• Julijana Marinac Polyclinic Breyer, Zagreb, Croatia
  • Petra Korac Division of Molecular Biology, Department of Biology, Faculty of Science, University of Zagreb, Zagreb, Croatia
  • Hana Breyer Priselac Polyclinic Breyer, Zagreb, Croatia
Keywords: SARS-CoV-2 immunoassay detection, COVID 19, serological tests


A novel positive-sense RNA virus named Severe Acute Respiratory Syndrome Coronavirus 2 (SARS-CoV-2) was identified in December 2019 in China. It is a systemic disease that includes severe respiratory distress, coronavirus disease 19 (Covid-19). The primary way of transmitting this virus is person-to-person contact via respiratory droplets, but it can also be transmitted by contaminated surfaces. Symptoms range from mild to severe, and the virus spreads quickly.
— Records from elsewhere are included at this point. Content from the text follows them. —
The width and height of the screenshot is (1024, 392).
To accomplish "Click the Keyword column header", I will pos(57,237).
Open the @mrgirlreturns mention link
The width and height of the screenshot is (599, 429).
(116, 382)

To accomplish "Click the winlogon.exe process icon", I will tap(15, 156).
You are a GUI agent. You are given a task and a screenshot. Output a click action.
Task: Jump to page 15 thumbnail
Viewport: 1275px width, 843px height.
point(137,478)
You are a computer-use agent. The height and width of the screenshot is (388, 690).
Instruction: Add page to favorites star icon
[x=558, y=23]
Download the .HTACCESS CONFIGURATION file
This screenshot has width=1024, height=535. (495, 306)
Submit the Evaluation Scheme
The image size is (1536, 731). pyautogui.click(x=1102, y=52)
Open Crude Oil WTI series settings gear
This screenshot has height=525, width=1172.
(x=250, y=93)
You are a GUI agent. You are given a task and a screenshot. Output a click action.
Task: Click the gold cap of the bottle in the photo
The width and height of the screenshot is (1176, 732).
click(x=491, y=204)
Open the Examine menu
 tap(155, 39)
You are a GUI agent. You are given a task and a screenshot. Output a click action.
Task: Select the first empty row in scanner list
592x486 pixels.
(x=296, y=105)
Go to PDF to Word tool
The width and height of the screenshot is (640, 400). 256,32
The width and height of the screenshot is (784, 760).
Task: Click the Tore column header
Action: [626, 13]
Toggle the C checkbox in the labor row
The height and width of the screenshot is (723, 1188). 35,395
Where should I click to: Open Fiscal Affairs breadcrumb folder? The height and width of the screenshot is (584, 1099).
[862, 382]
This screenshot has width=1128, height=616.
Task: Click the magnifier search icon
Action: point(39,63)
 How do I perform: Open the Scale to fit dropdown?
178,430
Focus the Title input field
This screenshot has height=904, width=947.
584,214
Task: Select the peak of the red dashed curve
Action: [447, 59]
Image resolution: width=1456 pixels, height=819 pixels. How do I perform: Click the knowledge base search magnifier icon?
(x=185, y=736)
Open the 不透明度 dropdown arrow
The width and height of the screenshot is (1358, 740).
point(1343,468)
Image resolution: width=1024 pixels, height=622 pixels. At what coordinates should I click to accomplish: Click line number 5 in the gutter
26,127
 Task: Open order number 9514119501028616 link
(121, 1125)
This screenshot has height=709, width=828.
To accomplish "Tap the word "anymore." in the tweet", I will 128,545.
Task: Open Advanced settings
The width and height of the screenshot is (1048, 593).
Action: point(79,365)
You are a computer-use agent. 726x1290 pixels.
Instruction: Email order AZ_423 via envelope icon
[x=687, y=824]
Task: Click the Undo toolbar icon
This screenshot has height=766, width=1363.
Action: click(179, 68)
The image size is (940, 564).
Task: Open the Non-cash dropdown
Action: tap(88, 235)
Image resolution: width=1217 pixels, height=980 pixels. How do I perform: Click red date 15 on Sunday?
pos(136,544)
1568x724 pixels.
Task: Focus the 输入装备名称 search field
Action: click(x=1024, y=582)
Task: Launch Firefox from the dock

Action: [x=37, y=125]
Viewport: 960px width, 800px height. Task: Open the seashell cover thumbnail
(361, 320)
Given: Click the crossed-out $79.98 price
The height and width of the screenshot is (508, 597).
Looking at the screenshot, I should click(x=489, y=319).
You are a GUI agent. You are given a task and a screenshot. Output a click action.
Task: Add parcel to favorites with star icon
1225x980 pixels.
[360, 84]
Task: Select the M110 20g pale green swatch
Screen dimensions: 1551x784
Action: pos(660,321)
On 11 March 2020 Covid-19 was declared a pandemic by the World Health Organization. The standard way to identify the presence of the virus is to detect its genome using real-time reverse transcriptase polymerase chain reaction (RT-PCR). It can be applied to respiratory tract samples such as nasopharyngeal swabs, sputum and bronchoalveolar lavage. In order to identify contact with the virus and immunological response of the individual, tests based on immunoassays were developed. Many of those tests were produced in short periods of time and they mostly differ on the sample that can be used (serum, plasma or whole blood), complexity and/or expense, and the class of the antibody they detect. The reliability of such tests is of high importance for epidemiological surveys as well as for the development of a vaccine. The aim of this study was to compare three commercially available immunoassay tests. Our results show that different serological tests have different sensitivity and specificity, and that the rapid option, which is the easiest to perform and has the lowest cost, provides the least reliable results.